*EXERCISE DETAILS:*
Reproduce the items below verbatim, beginning with the line that contains "Toggle the PV power (kW) legend label" and continuing through the final line of the items, both included.

*ENTRIES SUPPLIED:*
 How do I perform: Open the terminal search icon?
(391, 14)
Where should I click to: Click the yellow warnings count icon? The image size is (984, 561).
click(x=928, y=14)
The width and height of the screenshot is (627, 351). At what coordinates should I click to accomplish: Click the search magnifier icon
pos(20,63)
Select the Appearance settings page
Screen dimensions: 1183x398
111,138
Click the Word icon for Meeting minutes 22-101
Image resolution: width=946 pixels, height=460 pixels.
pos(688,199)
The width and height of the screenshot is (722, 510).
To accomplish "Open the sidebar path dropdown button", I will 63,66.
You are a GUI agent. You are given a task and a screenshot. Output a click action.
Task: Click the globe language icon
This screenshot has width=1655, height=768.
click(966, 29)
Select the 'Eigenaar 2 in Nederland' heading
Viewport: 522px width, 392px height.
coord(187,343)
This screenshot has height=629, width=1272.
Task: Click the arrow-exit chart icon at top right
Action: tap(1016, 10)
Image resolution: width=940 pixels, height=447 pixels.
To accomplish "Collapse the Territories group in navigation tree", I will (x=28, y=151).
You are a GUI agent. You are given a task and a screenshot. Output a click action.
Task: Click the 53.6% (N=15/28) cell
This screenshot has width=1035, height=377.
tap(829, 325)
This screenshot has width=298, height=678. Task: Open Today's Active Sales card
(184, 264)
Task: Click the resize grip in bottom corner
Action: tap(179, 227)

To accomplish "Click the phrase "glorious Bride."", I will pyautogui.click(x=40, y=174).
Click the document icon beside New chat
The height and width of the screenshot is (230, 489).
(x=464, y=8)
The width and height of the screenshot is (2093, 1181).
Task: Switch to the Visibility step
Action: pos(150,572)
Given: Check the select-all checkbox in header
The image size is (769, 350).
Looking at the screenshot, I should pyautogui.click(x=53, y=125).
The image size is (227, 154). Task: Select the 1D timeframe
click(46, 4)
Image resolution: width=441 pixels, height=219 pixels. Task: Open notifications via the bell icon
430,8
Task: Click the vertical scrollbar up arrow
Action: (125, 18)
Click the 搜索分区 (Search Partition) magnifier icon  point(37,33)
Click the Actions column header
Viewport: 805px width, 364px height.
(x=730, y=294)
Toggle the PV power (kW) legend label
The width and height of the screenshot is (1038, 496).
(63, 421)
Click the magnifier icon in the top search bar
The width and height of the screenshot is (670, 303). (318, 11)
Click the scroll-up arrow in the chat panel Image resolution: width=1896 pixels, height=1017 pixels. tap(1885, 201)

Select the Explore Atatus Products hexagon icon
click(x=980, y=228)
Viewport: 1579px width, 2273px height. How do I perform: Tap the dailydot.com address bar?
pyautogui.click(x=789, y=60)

*RESULT OF THE TASK:*
Toggle the PV power (kW) legend label
The width and height of the screenshot is (1038, 496).
(63, 421)
Click the magnifier icon in the top search bar
The width and height of the screenshot is (670, 303). (318, 11)
Click the scroll-up arrow in the chat panel Image resolution: width=1896 pixels, height=1017 pixels. tap(1885, 201)

Select the Explore Atatus Products hexagon icon
click(x=980, y=228)
Viewport: 1579px width, 2273px height. How do I perform: Tap the dailydot.com address bar?
pyautogui.click(x=789, y=60)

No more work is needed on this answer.